Indictable and Summary Offences

Lets discuss the process of a criminal charge where the matter will be dealt with only in the local court. There are a few different avenues that a case can go down in the local court. This article generally only deals with criminal matters which stay in the local court and do not go up to the district court or a higher court. This article should not be relied upon as legal advice. It is crucial that you seek advice from an admitted solicitor before considering how to plead in court.

I Completely Agree With the Police Facts Sheet

If you completely agree with the police facts sheet it may be the case that you will enter a plea of guilty to the charge. The court will then sentence you based on the facts sheet given to the court.

There might be reasons however not to plead guilty even if you agree with the police facts sheet in its entirety. Like for example there is insufficient evidence to establish what the police say, or there might be a chance that you could have the charge dismissed under mental health legislation, or you want to negotiate with the prosecution to have another charge withdrawn (and don’t want to lose your bargaining power).

If you plead guilty, the magistrate will be given the police facts sheet, a copy of your criminal history (if any) and will hear what you have to say. The magistrate will then deal with the matter by for example by not recording a conviction, issuing a fine, imposing a good behaviour bond, or sentencing you to gaol.

I Agree that I Committed the Crime, Just Not the Way the Police Say

If for example you have been charged with an offence and you agree that you committed the crime but just not the way the police say you did, you might want to consider pleading guilty but disputing the facts. This would mean that a plea of guilty is entered but the matter is adjourned so that your lawyer can write a letter of representations to the police. A letter of representations will set out what you say the facts sheet should look like. If the police do not agree with your proposed facts sheet and changes the matter would get set down for a disputed facts hearing.

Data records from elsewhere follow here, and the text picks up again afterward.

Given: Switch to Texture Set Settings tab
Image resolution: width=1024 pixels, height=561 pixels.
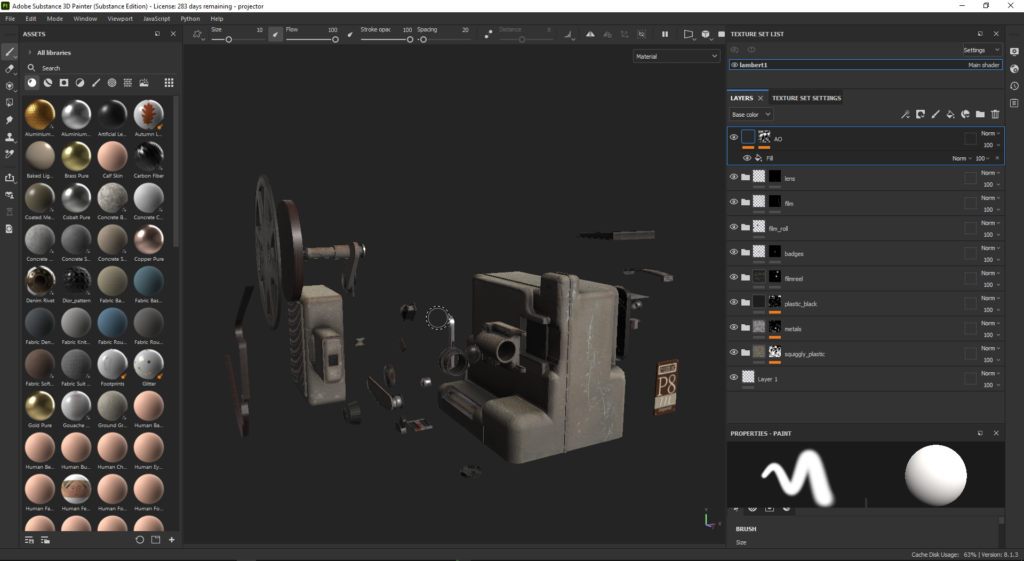Looking at the screenshot, I should (806, 98).
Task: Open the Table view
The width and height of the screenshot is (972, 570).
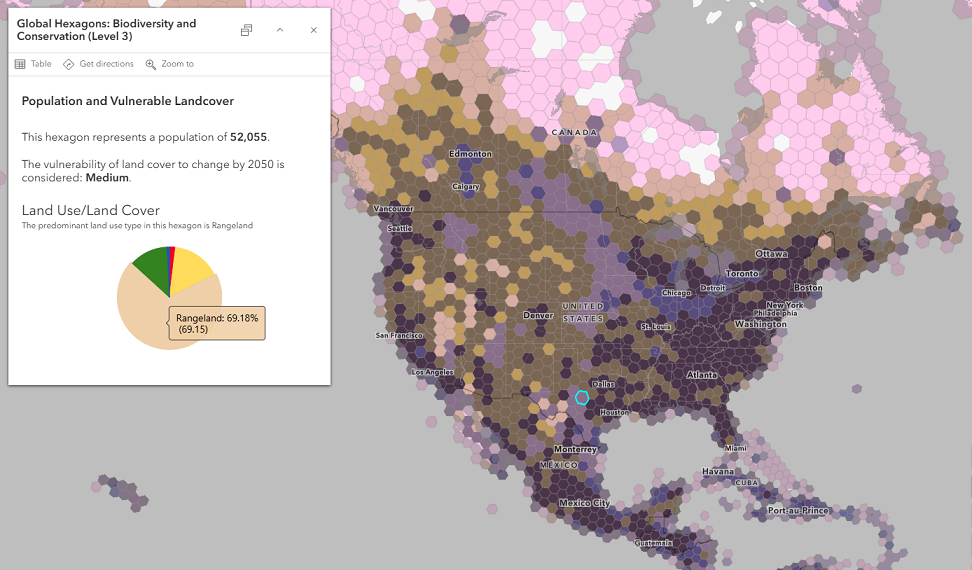Action: (33, 64)
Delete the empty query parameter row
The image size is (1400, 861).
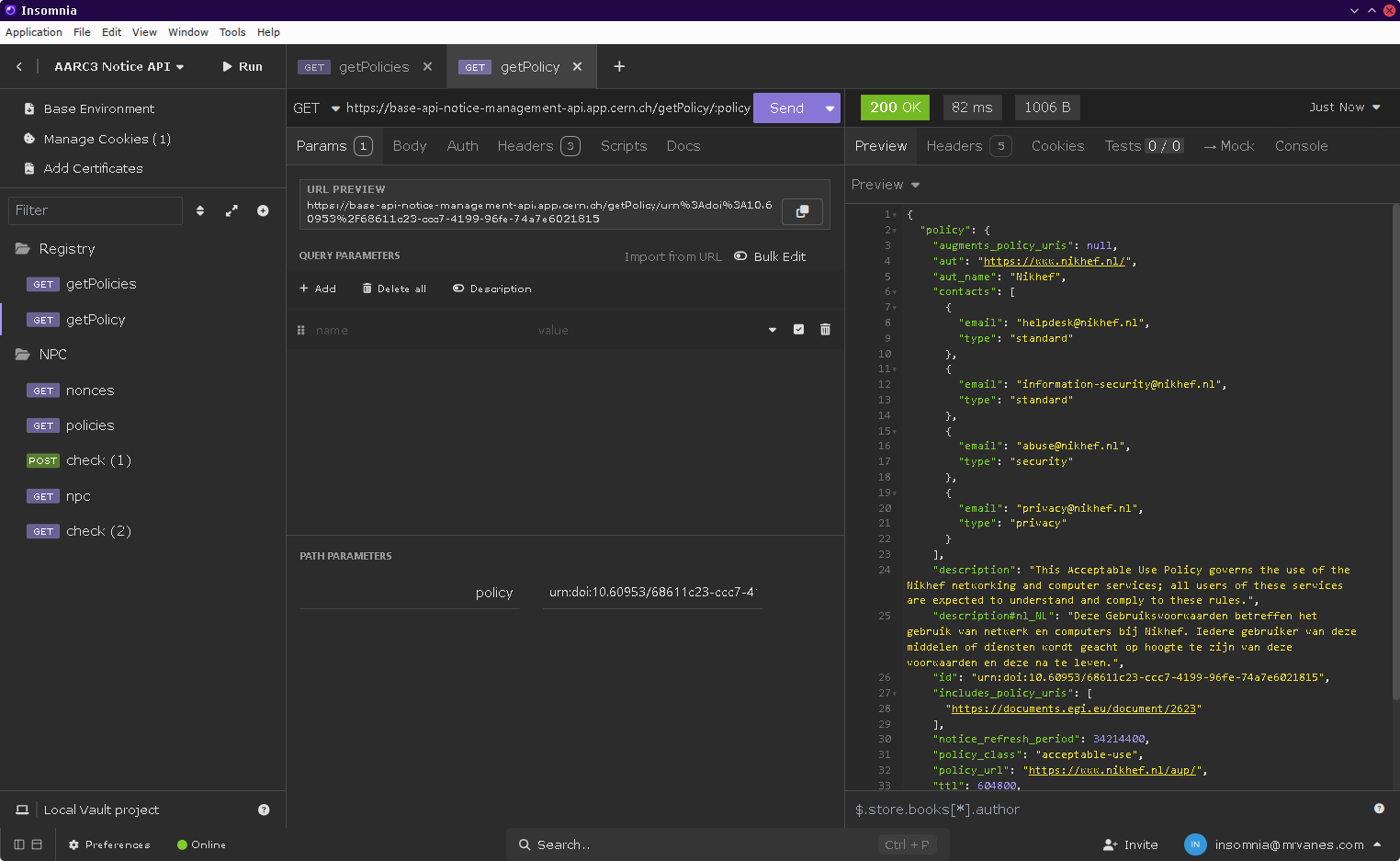(825, 330)
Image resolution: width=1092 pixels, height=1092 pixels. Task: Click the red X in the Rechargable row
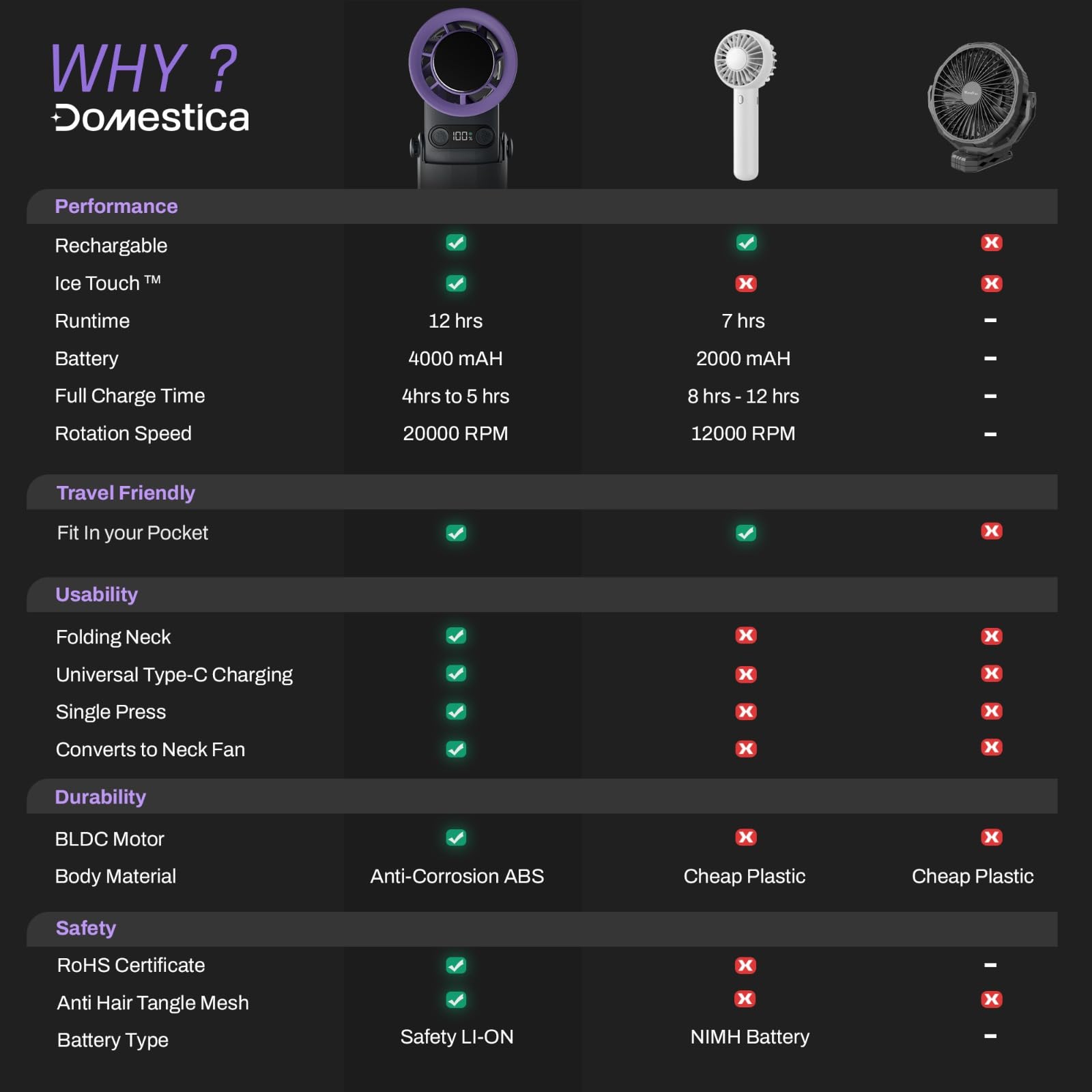click(x=991, y=242)
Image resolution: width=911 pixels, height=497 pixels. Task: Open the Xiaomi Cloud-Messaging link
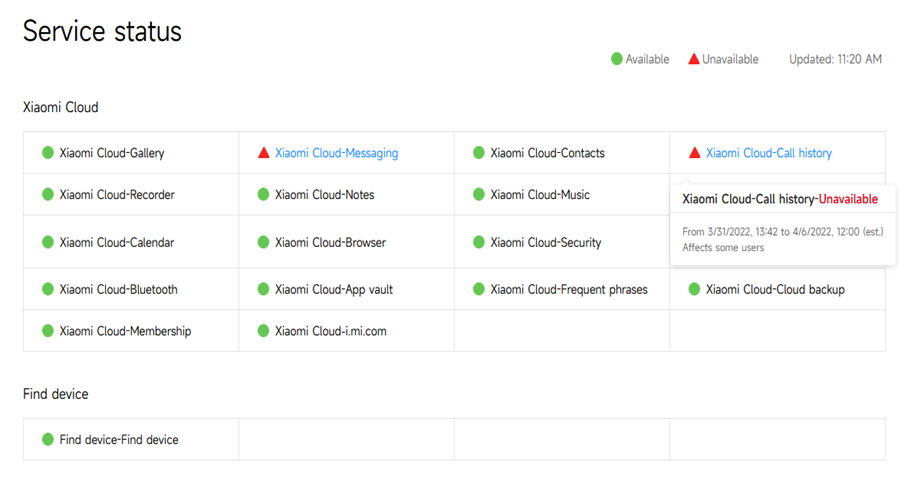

At a disputed facts hearing the police will need to prove that you committed the offence the way they say you did beyond a reasonable doubt. An example would be if the police facts sheet alleges punching, kicking and bottling. An accused person might only agree to punching. In this case it might be a matter which goes to a hearing but only for the court to make a decision on the facts. We wouldn’t recommend you do any of these things without legal advice and representation.

I Disagree, I Did Not Commit the Crime

If after reading the police facts sheet and being aware of the charge set out in any Court Attendance Notice you disagree with the allegations and say that you did not commit the offence alleged, you would enter a plea of ‘Not Guilty’.

The matter would be adjourned and ‘Brief Orders’ would be made. Brief Orders are orders in which the magistrate makes the police serve you with all evidence they rely upon on or before a certain date. Brief Orders also specify a ‘Reply Date’ which is a future court date (usually around 6 weeks after the first) where the accused person after having seen the evidence relied upon by the police is given the opportunity to advise the court whether the plea of ‘Not Guilty’ is maintained or the plea is to be changed.

If at the reply date an accused person maintains their plea of ‘Not Guilty’ the case will be adjourned again for a hearing. At the hearing the prosecution will show the court all the evidence it relies upon. The defence might object to some evidence on the basis that it doesn’t comply with the rules evidence. The lawyers will cross examine witnesses and make submissions. The prosecution has the responsibility of proving its case beyond a reasonable doubt.

After the court has considered all admissible evidence, the court will then come to a finding of guilty or not guilty.

If you have been charged with a criminal offence, call our principal solicitor 24/7 on 0450 953 884 now!

Disclaimer: This article is for research purposes only. Court proceedings are complex. You should not rely upon any information in this article and it should not be treated as a substitute for legal advice from a qualified legal practitioner.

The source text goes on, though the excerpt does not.